──────── TEXT PASSAGE ────────
Which is better, ES or VaR?

November 30, 2024

Almost everyone insists that Expected Shortfall (ES) is superior to Value-at-Risk (VaR). But is that truly the case?

I've been involved in a somewhat chaotic debate about which is better: ES or VaR.

The argument seems to boil down to two main points. The first is whether subadditivity is desirable, which would favour ES, as argued by Artzner et al. (1999).

The second, more curious claim is that ES is estimated more accurately than VaR.

It is easy to show that at the 99% probability level, ES estimates are less accurate than those of VaR. My paper, Why Risk Is So Hard to Measure, demonstrates this, as do others. I'll soon post more analysis and code to illustrate that point. But I don't think this result is controversial.

However, the argument is usually presented differently.

"While it's correct that 99% VaR is estimated more accurately than 99% ES, that's not relevant. What matters is that 97.5% ES is more accurate than 99% VaR."

For context, 99% VaR was used in Basel II, and 97.5% ES is used in Basel III.

Some authors correctly find that 97.5% ES is approximately the same as 99% VaR. Our paper shows this theoretically, showing that approximately: $$ ES\approx \frac{ \alpha }{ \alpha-1 }VaR $$ where \(alpha\) is the tail index.
────────
## GIVEN EXERCISE 1
In the post on ES and VaR, which Basel framework used 99% VaR?
## GIVEN EXERCISE 2
Mark each statement as agreeing with the post on ES and VaR or not, quoting the deciding words: (a) Basel III uses 97.5% ES. (b) The author holds that at the 99% level, ES is estimated more accurately than VaR. (c) Artzner et al. (1999) are cited in connection with subadditivity favoring ES.
## GIVEN EXERCISE 3
Carry the post on ES and VaR forward from its last sentence.
──────── RECORD SET ────────
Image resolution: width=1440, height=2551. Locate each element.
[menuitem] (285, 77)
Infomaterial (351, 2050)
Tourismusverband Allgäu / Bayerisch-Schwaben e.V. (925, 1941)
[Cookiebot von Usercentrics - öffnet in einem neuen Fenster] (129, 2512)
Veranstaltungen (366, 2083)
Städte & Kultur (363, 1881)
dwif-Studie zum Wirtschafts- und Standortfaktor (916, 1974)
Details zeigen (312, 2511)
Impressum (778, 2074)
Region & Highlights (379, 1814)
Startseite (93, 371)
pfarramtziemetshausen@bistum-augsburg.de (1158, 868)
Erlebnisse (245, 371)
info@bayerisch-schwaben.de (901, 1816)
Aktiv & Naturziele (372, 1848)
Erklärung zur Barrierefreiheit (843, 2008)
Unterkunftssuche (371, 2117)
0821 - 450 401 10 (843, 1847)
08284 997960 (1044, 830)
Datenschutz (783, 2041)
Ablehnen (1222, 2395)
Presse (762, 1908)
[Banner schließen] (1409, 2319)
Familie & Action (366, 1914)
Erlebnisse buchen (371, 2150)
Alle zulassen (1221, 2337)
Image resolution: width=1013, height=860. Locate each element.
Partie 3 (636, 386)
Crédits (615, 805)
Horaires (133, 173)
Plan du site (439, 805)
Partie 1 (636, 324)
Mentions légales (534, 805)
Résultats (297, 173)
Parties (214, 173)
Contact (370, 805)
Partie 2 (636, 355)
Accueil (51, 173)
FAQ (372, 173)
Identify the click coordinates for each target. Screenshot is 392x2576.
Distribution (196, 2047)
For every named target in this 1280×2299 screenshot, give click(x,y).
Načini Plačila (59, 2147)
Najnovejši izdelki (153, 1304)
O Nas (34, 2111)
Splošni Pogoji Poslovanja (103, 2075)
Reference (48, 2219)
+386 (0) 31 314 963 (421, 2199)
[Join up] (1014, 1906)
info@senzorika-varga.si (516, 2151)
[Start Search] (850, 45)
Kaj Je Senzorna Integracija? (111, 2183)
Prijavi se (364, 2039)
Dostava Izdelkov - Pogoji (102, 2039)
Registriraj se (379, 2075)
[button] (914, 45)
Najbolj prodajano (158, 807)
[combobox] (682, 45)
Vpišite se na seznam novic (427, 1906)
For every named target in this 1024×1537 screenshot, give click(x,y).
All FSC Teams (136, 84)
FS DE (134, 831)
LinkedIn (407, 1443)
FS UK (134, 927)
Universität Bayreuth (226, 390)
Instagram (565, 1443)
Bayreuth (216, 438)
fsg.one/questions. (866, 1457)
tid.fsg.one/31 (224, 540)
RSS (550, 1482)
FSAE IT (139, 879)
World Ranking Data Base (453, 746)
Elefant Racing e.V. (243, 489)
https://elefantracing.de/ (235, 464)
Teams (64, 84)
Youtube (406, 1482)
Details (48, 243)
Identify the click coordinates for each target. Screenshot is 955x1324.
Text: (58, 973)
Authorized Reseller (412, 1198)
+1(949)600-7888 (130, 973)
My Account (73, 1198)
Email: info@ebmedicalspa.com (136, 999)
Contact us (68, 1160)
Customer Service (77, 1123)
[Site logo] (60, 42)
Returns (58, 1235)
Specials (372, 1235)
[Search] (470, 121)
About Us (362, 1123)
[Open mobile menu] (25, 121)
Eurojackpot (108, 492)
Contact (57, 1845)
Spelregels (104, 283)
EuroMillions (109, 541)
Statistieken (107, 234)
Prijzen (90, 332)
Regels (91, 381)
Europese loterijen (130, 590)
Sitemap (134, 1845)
────────
## REPLY 1
Basel II

## REPLY 2
(a) Yes: "97.5% ES is used in Basel III."
(b) No: "at the 99% probability level, ES estimates are less accurate than those of VaR."
(c) Yes: "whether subadditivity is desirable, which would favour ES, as argued by Artzner et al. (1999)."

## REPLY 3
In other words, because 97.5% ES is basically the same as 99% VaR and is more accurately estimated — both of which are true — therefore the 97.5% ES is preferred.

I find this argument curious and wrong.

These measures are measuring different risk at different frequencies. A 99% measure corresponds to an event that happens once every five months (assuming a daily holding period, which is usual in these discussions). The 97.5% event happens less than once every two months.

Arguing that we should prefer ES because the 97.5% ES is basically the same as the 99% VaR while being more accurately estimated is akin to claiming that an event occurring once every two months is the same as one occurring once every five months. That's just wrong.

The only way to maintain the argument that 97.5% ES should be chosen over 99% VaR is to ignore the underlying mathematics and reality and say:

"here are two numbers that are approximately the same, but one is more accurately estimated than the other. I prefer the one more accurately estimated. I don't care what the numbers represent."

I suspect that's exactly what's happening. But I wouldn't want any financial institution I do business with to take such a cavalier attitude to risk management, and I'm not comfortable with important regulations like Basel III being based on this.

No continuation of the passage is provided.